▸ Activity:
All of the records below need to be written out exactly, but without the pictures.

▸ Listed records:
══════
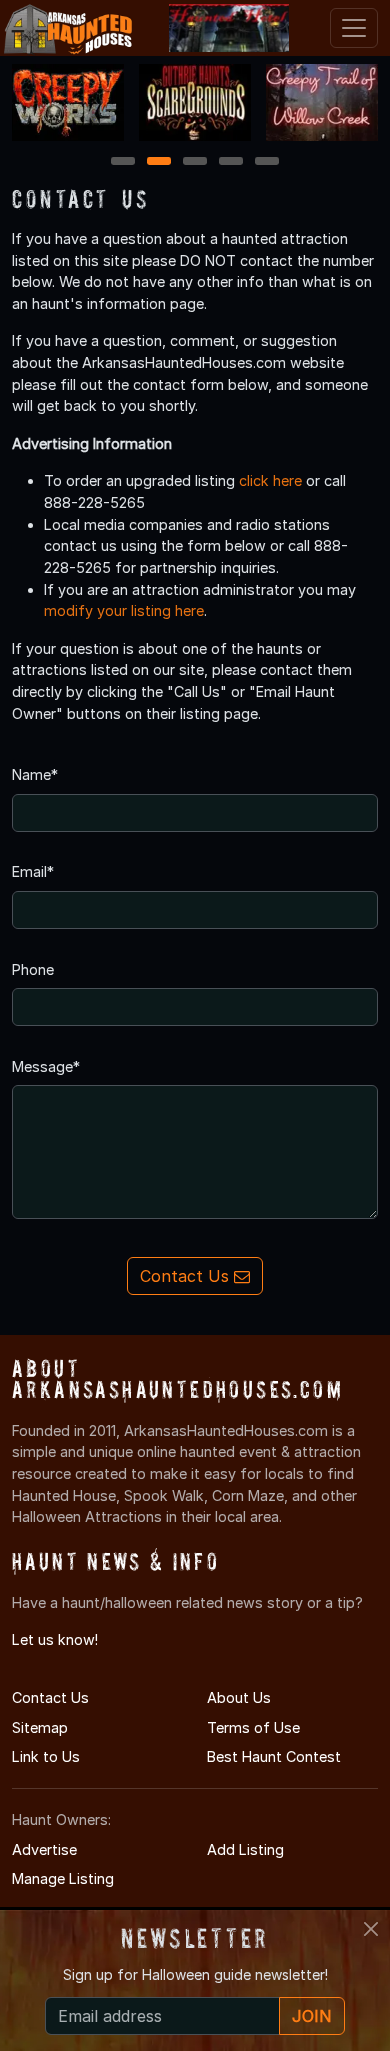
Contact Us (187, 1276)
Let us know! (55, 1639)
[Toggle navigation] (354, 28)
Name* (35, 774)
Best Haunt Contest (274, 1756)
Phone (33, 969)
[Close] (371, 1929)
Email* (33, 871)
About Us (239, 1697)
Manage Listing (63, 1878)
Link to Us (46, 1756)
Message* (46, 1066)
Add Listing (245, 1849)
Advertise (44, 1849)
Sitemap (40, 1727)
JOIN (312, 2016)
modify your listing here (124, 610)
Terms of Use (253, 1727)
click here (270, 480)
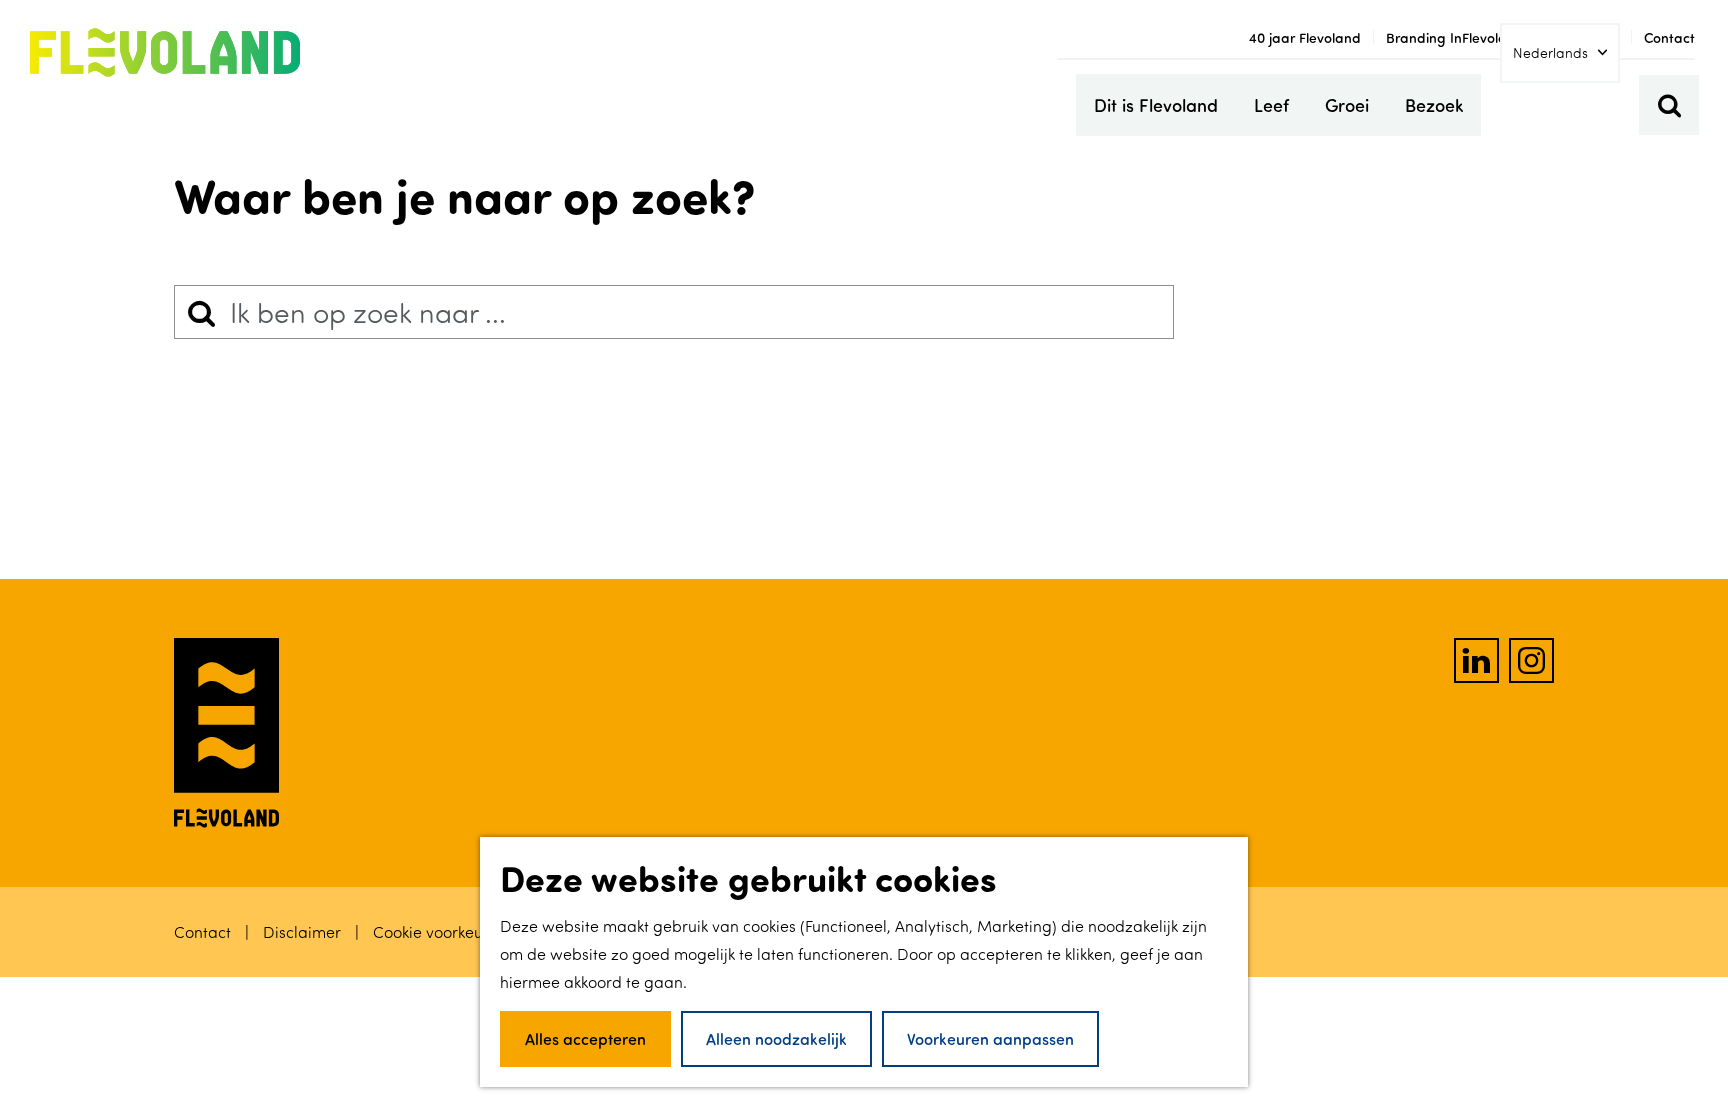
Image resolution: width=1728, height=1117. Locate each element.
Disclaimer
══════
▸ Task result:
Contact Us (187, 1276)
Let us know! (55, 1639)
[Toggle navigation] (354, 28)
Name* (35, 774)
Best Haunt Contest (274, 1756)
Phone (33, 969)
[Close] (371, 1929)
Email* (33, 871)
About Us (239, 1697)
Manage Listing (63, 1878)
Link to Us (46, 1756)
Message* (46, 1066)
Add Listing (245, 1849)
Advertise (44, 1849)
Sitemap (40, 1727)
JOIN (312, 2016)
modify your listing here (124, 610)
Terms of Use (253, 1727)
click here (270, 480)
Image resolution: width=1728, height=1117. Locate each element.
Disclaimer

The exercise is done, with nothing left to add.